:: Extrait fourni ::
....................

Lorsqu’on a, pendant longtemps, essayé de convaincre une personne, de la sensibiliser à quelque chose, de lui faire partager une émotion, et qu’on est apparemment allé d’échec en echec, on peut être tenté d’arrêter ses efforts, de ne plus essayer, d’abandonner. Plusieurs expressions existent à ce propos : abandonner, laisser tomber, jeter l’éponge.
Jeter l’éponge, c’est manifester son découragement : on a essayé, mais rien n’y fait. Et mille mauvaises raisons peuvent nous inciter à écouter la voix du découragement, à suivre le chemin qu’elle trace et à laisser-faire, laisser-aller, en nous en lavant les mains, comme Ponce-Pilate : après tout, c’est sa vie, ce sont ses affaires, ses problèmes, et pas les nôtres.
Mais, outre le fait qu’en vérité, “ses” affaires sont souvent les nôtres – et c’est pourquoi elles nous touchent de si près, et de façon si aiguë – nous sentons bien au fond de nous que laisser tomber est une sorte de trahison. Trahison de la vérité, trahison de cette personne, trahison de la relation que nous avons avec elle, trahison de l’amour, quel qu’il soit, et finalement : trahison de nous-même.

....................

:: Extraits des items ::
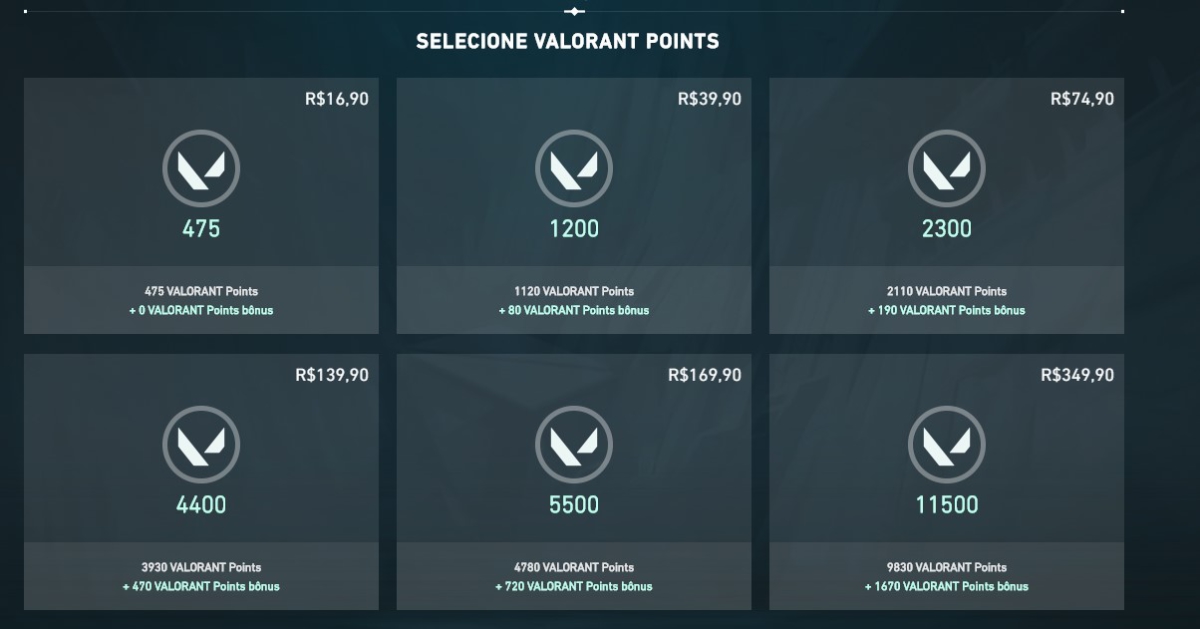Click the 475 points amount
This screenshot has width=1200, height=629.
pos(201,229)
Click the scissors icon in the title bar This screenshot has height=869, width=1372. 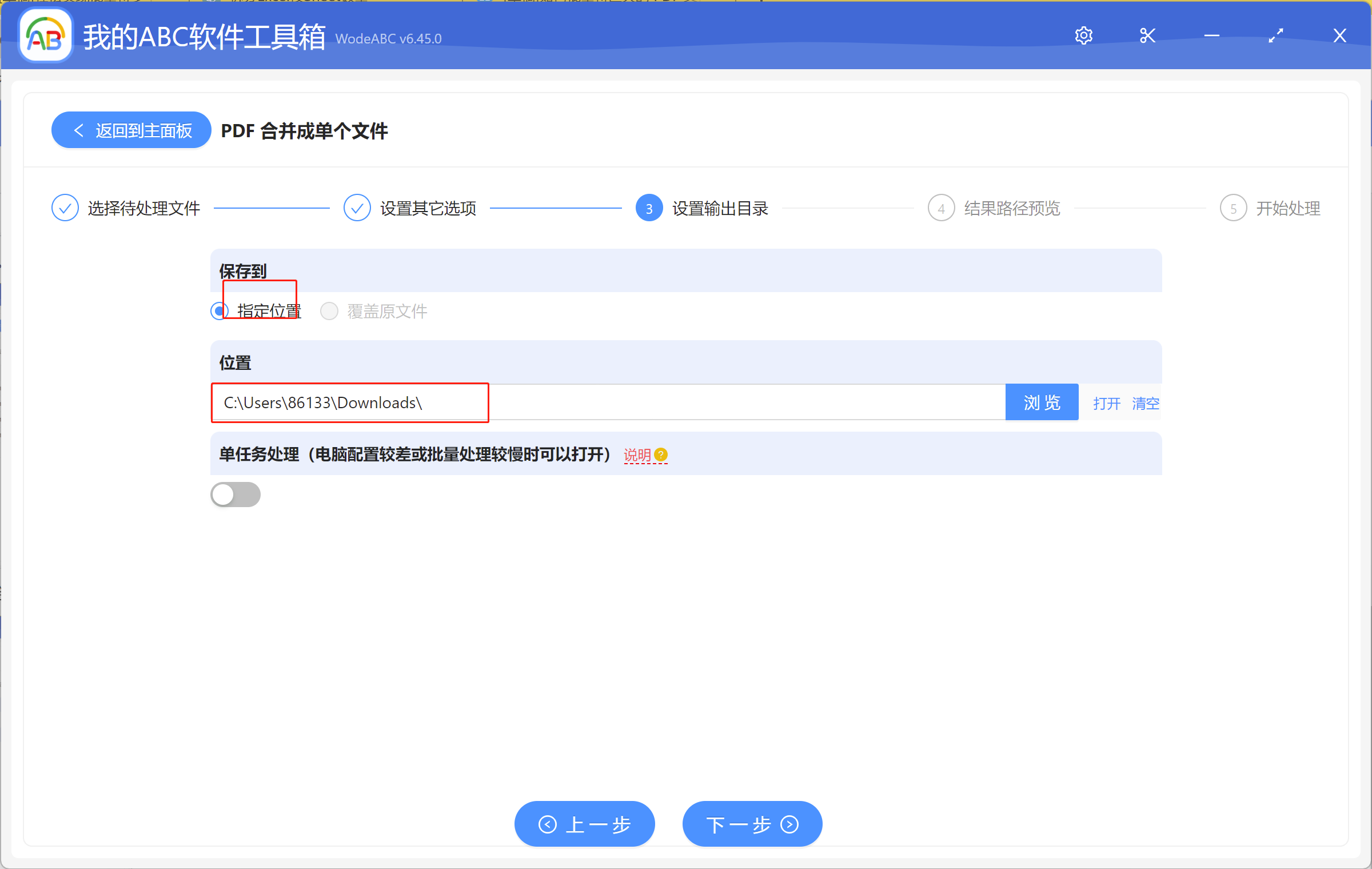(1147, 35)
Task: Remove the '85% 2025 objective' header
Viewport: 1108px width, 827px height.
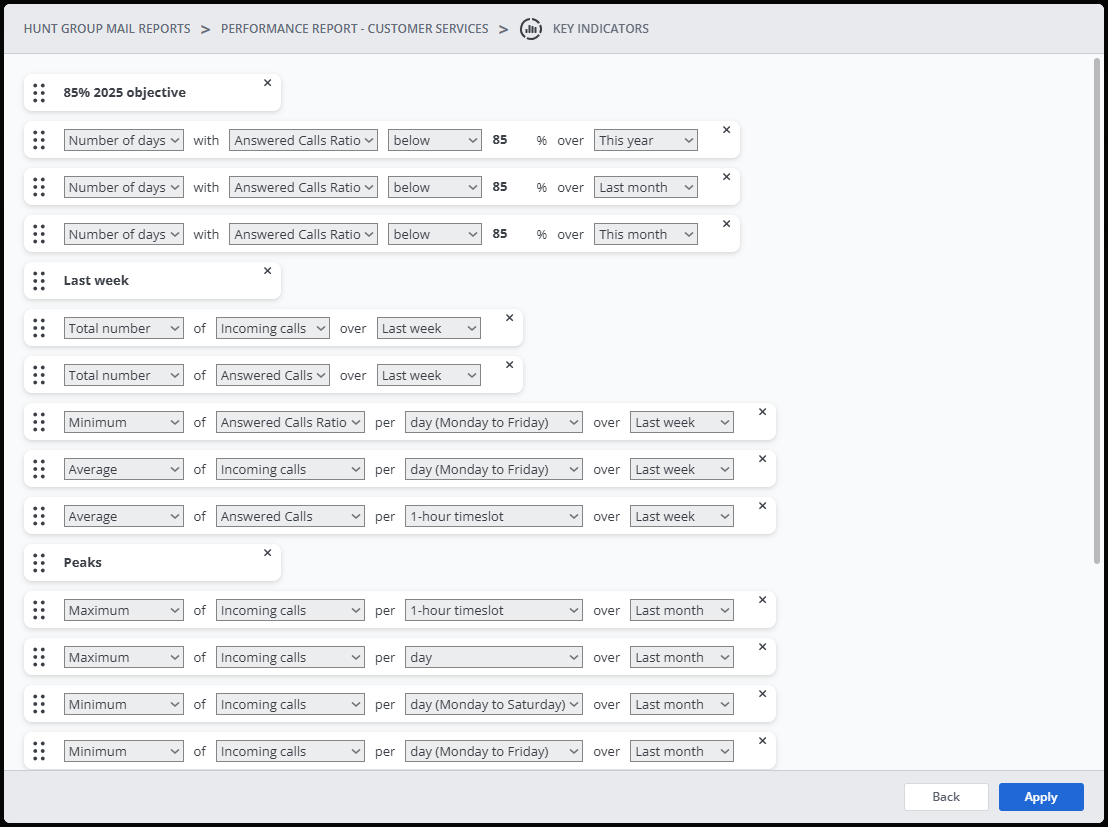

....................

:: À faire ::
**1.** Dans le texte sur l'expression « jeter l'éponge », quelles sont les trois expressions citées pour dire qu'on renonce à ses efforts ?
**2.** Donnez la suite du texte sur l'expression « jeter l'éponge » en reprenant après sa dernière phrase.

:: Réponses attendues ::
**1.** Abandonner, laisser tomber et jeter l'éponge.

**2.**
Jeter l’éponge, c’est considérer que, finalement, nous ne sommes pas engagés dans cette affaire, que cela ne nous concerne pas, que cela relève de la pure altérité. C’est rejeter la personne dans le tout autre, la traiter avec indifférence, qui est probablement le contraire absolu de l’amour – ou plutôt son absence absolue.
Et c’est pourquoi jeter l’éponge nous laisse un si mauvais goût, celui de l’abandon de poste, du manquement aux autres et donc à soi-même : c’est comme couper les branches et les racines qui nous relient les uns aux autres, comme un déracinement. Et c’est aussi le goût de l’irrémédiable.
Tel est l’objet de l’improvisation enregistrée de ce jour.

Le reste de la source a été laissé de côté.